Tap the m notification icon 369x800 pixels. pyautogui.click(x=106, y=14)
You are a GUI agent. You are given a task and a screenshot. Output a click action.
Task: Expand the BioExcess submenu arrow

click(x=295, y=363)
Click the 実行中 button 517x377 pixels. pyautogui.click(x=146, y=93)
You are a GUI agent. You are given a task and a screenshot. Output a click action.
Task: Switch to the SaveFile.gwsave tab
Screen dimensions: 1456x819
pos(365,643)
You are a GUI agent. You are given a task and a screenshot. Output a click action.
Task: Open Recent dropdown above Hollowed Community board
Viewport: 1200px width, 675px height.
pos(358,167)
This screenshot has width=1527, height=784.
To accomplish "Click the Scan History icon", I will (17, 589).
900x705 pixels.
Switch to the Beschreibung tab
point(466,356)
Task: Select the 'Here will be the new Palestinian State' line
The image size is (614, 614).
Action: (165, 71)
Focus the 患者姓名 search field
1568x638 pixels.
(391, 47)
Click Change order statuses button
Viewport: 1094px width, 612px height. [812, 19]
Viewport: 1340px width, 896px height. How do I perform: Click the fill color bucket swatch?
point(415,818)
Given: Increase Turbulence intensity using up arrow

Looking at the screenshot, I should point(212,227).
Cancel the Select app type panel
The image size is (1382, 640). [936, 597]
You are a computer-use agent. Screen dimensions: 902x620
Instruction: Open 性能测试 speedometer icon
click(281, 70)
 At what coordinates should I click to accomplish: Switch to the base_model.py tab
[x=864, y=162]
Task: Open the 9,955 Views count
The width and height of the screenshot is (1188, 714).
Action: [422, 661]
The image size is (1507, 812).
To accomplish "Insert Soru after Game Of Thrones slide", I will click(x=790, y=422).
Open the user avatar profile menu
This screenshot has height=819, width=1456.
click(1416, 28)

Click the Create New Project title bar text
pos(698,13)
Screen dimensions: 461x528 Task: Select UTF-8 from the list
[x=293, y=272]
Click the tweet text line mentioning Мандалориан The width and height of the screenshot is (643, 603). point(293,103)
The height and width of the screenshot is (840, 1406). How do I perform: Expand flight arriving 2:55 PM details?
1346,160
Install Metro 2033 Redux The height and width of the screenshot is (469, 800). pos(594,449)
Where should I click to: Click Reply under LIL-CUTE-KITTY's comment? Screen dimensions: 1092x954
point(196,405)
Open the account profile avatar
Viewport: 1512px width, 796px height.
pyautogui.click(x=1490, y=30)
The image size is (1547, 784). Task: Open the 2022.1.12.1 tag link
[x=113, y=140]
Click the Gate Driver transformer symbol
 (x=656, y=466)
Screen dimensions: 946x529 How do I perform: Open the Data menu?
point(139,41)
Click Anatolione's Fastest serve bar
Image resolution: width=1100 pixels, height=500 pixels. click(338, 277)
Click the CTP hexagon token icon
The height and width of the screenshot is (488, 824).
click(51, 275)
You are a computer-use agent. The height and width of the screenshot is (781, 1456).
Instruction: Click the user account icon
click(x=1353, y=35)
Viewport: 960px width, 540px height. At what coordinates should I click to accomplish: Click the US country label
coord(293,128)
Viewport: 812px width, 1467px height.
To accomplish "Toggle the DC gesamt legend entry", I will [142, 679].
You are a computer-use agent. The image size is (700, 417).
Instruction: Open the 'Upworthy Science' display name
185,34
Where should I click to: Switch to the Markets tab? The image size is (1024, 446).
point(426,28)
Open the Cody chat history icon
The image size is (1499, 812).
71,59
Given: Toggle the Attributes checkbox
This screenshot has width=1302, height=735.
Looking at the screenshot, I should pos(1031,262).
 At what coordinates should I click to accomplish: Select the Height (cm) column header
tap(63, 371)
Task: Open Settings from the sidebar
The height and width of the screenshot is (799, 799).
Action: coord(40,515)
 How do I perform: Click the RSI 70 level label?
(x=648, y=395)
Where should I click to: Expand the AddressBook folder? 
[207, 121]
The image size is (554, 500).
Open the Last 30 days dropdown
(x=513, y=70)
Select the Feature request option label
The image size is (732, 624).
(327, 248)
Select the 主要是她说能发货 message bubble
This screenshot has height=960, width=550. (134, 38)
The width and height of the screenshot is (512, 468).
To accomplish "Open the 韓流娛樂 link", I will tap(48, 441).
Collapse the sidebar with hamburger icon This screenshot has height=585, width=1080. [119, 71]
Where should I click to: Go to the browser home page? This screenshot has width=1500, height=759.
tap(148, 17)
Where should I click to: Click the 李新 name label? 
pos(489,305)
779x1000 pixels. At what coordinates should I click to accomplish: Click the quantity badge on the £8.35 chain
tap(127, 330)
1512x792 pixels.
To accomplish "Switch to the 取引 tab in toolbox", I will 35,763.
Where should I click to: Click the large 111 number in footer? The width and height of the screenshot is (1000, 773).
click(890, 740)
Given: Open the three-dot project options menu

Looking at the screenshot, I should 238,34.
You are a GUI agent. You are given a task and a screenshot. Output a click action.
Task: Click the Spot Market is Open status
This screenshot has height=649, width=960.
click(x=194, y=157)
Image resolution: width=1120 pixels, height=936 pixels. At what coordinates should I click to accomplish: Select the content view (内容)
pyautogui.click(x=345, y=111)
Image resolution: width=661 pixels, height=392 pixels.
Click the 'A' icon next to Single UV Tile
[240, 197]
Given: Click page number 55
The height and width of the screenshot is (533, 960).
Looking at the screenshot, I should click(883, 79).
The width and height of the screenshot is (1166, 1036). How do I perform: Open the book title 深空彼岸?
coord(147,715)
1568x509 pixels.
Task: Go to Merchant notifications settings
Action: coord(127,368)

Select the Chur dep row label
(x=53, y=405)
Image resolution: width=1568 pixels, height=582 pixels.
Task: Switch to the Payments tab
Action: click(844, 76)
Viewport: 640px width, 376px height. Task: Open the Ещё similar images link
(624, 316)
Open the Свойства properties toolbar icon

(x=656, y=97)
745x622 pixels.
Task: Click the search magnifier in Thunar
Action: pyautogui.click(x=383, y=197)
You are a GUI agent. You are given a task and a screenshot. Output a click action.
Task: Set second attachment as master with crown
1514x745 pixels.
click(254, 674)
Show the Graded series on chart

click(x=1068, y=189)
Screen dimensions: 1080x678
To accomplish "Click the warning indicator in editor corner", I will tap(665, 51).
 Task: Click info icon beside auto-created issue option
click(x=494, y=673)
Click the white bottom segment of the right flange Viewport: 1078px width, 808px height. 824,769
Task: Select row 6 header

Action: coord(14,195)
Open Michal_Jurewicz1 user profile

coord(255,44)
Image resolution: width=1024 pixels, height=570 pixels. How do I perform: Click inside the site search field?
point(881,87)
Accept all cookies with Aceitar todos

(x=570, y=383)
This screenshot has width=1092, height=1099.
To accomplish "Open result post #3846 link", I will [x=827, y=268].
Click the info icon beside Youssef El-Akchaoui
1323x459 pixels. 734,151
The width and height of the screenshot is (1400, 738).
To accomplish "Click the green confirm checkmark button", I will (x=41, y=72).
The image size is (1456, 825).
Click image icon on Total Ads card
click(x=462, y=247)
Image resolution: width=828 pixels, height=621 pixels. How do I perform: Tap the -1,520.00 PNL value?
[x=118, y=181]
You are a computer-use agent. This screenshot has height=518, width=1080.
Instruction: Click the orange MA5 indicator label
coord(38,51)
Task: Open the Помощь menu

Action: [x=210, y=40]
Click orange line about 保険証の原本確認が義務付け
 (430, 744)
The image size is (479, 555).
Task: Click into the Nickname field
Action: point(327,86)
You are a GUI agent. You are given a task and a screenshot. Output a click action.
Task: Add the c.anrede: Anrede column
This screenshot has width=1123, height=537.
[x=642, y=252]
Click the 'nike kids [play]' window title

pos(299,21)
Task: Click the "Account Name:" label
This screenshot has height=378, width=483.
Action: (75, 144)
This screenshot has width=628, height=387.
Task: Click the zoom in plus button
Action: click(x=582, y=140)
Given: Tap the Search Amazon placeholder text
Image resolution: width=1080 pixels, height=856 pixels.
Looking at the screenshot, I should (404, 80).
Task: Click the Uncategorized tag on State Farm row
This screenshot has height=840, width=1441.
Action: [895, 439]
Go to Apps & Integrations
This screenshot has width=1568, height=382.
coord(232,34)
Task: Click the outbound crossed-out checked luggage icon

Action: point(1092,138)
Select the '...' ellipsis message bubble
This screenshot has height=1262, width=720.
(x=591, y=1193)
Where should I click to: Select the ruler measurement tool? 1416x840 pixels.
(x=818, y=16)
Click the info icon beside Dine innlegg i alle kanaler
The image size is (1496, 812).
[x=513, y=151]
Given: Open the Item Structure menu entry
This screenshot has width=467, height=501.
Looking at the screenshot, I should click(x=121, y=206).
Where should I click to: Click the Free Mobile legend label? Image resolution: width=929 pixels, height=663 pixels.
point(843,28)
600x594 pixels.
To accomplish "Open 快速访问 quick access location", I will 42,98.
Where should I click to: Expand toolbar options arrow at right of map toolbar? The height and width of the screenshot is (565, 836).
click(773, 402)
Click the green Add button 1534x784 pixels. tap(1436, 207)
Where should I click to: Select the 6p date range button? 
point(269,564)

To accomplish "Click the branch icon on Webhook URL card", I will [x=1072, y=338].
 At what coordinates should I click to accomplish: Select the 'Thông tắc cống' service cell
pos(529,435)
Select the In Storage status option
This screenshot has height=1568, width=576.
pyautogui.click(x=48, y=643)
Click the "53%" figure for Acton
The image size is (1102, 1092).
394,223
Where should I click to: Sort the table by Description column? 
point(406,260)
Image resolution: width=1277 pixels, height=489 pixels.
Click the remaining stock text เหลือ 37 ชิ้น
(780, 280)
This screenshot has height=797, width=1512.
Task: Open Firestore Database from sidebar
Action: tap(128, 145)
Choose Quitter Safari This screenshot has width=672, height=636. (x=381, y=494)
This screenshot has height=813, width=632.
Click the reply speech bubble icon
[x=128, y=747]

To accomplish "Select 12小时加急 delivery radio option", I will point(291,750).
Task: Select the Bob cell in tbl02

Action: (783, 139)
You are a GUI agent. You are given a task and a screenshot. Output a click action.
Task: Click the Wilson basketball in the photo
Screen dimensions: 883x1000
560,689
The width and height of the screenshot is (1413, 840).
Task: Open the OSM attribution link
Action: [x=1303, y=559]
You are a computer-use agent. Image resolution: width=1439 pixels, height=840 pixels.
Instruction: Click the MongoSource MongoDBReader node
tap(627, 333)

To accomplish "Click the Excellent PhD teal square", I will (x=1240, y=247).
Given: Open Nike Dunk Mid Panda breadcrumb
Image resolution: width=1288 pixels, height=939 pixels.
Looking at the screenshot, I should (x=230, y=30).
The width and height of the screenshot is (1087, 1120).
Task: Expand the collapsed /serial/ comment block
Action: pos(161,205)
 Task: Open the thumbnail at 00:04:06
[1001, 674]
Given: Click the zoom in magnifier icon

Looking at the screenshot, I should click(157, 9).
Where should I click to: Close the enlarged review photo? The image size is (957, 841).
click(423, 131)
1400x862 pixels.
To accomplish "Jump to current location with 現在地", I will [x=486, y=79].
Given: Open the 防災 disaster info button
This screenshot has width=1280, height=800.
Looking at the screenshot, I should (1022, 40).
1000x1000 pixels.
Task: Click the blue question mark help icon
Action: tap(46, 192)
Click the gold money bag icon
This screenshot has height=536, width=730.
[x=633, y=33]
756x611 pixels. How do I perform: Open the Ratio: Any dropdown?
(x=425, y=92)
------
● Objective
Quote the stretch of entries from the line that contains "This screenshot has height=813, width=632." through the end of the entries, word for word.

● Full solution
This screenshot has height=813, width=632.
Click the reply speech bubble icon
[x=128, y=747]

To accomplish "Select 12小时加急 delivery radio option", I will point(291,750).
Task: Select the Bob cell in tbl02

Action: (783, 139)
You are a GUI agent. You are given a task and a screenshot. Output a click action.
Task: Click the Wilson basketball in the photo
Screen dimensions: 883x1000
560,689
The width and height of the screenshot is (1413, 840).
Task: Open the OSM attribution link
Action: [x=1303, y=559]
You are a computer-use agent. Image resolution: width=1439 pixels, height=840 pixels.
Instruction: Click the MongoSource MongoDBReader node
tap(627, 333)

To accomplish "Click the Excellent PhD teal square", I will (x=1240, y=247).
Given: Open Nike Dunk Mid Panda breadcrumb
Image resolution: width=1288 pixels, height=939 pixels.
Looking at the screenshot, I should (x=230, y=30).
The width and height of the screenshot is (1087, 1120).
Task: Expand the collapsed /serial/ comment block
Action: pos(161,205)
 Task: Open the thumbnail at 00:04:06
[1001, 674]
Given: Click the zoom in magnifier icon

Looking at the screenshot, I should click(157, 9).
Where should I click to: Close the enlarged review photo? The image size is (957, 841).
click(423, 131)
1400x862 pixels.
To accomplish "Jump to current location with 現在地", I will [x=486, y=79].
Given: Open the 防災 disaster info button
This screenshot has width=1280, height=800.
Looking at the screenshot, I should (1022, 40).
1000x1000 pixels.
Task: Click the blue question mark help icon
Action: tap(46, 192)
Click the gold money bag icon
This screenshot has height=536, width=730.
[x=633, y=33]
756x611 pixels. How do I perform: Open the Ratio: Any dropdown?
(x=425, y=92)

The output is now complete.